Last Updated on February 8, 2018
San Onofre State Beach – San Mateo Camping Information
San Onofre State Beach San Mateo Campgrounds are located along the east side of Interstate-5 between San Clemente and Camp Pendleton.
There are two campgrounds within San Onofre State Beach, the San Mateo Campgrounds and the Beach Bluffs.
San Onofre Beach Bluffs is closest to the water and is popular for RV campers. San Mateo Campgrounds are about a half mile to a mile east of the freeway and have sites available for both tent and RV campers.
San Mateo Campground: 6am to 10pm
Surf Beach: 6am to 10pm (4/15 – 9/31) & 6am to 8pm (10/1 – 4/14)
Bluffs/Trails: 6am to sunset
Camping available year-round
San Mateo Features
- 157 sites (Sites 1-67 with water and electricity hook ups, sites 68-157 are primitive tent camping)
- 1.5 Nature Trail connecting campgrounds to Trestles Beach by foot
- Token operated hot showers
- Flushable toilets
- Pet friendly
- Up 3 vehicles and 8 people per site allowed
- Fire pit
- Picnic table
- Dump station
Activities at San Mateo Campgrounds
- Driving distance to San Clemente
What I Like About San Mateo Campgrounds
The grounds were fairly clean and very conveniently located. We were visiting during November so it was quiet but for the most part the restrooms and sites were kept clean.
We were bouncing around the area exploring and doing other activities so the location of the site was awesome. San Clemente was a quick 10-15 minute drive up the highway so it was easy to check out the town and enjoy lunch near the pier one day. I also loved the trail to the beach, we used it every evening to watch the surfers at sunset.
Although we didn’t get a chance to mountain bike, there were a couple a cross country trails connected to the grounds which is definitely a plus for bikers.
The campgrounds are near Camp Pendleton and you can hear the exercises that they run. We thought it was kind of cool but I can definitely see how the early mornings might startle some.
Some of the spots are pretty close together and those located within the inner circle are slightly exposed with little to no privacy.
Tips and Suggestions
Bring headlamps, lanterns, and flashlights – the grounds get super dark as soon as the sun goes down. If you are there in the fall through early spring, you will definitely want a headlamp for cooking or walking around your site at night. The trail to the beach also gets pretty dark at night so if you are walking back after sunset you will definitely want flashlights or a lantern.
Make sure you have dollars for the showers. There is a token machine located around the backside of the shower/restroom facility and it only takes 1, 5, or 10 dollar bills.
I would recommend getting a surf lesson or two if you do not know how to surf and are interested. There are lots of beaches close to the grounds that are perfect for beginners.

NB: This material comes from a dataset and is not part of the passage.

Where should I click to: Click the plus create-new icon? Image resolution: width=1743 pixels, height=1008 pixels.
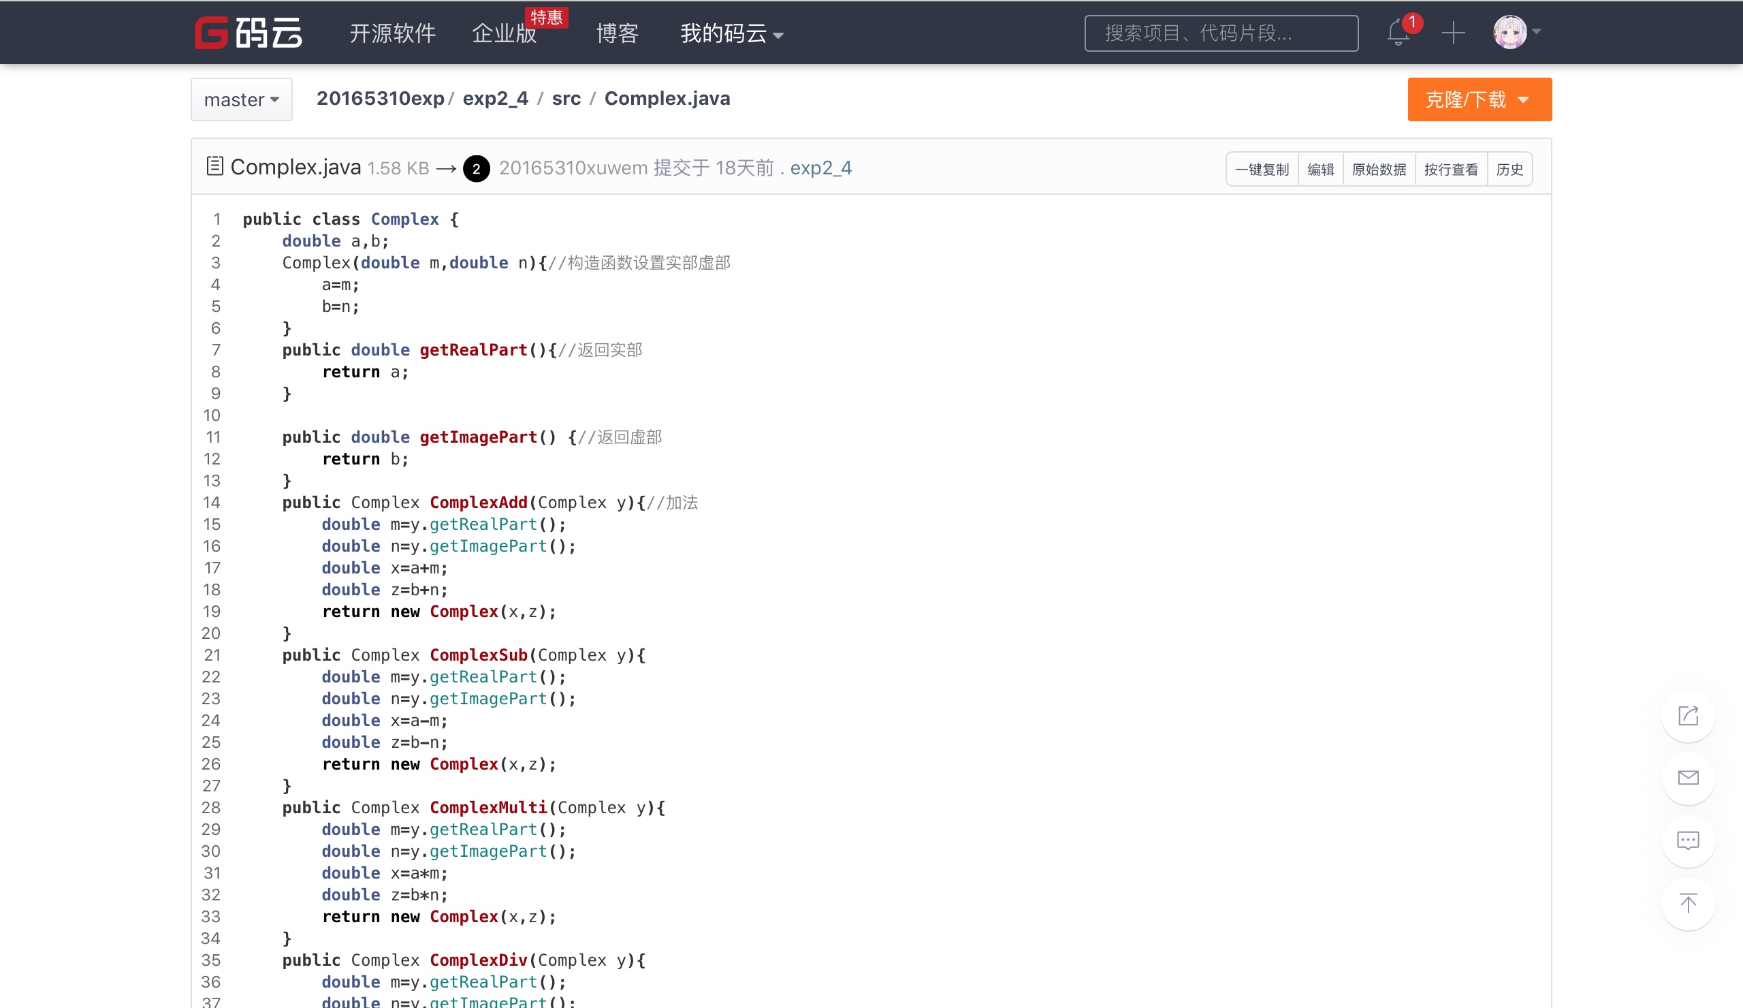pyautogui.click(x=1453, y=33)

Lastly, beware of the squirrels! They are determined little buggers that are clearly used to people and have no issue getting on your table or trying to steal your food.
Final Thoughts on San Onofre State Beach – San Mateo Campgrounds
The San Mateo Campground at San Onofre State Beach was a solid spot for coastal camping. We were removed from the immediate coast so we didn’t have to deal with crowds but we were close enough that we could still easily enjoy the beach.
For those who enjoy surfing, this is an absolute must camp spot. Most people who stayed at the campgrounds were surfers who would enjoy the numerous surf spots only miles from the grounds.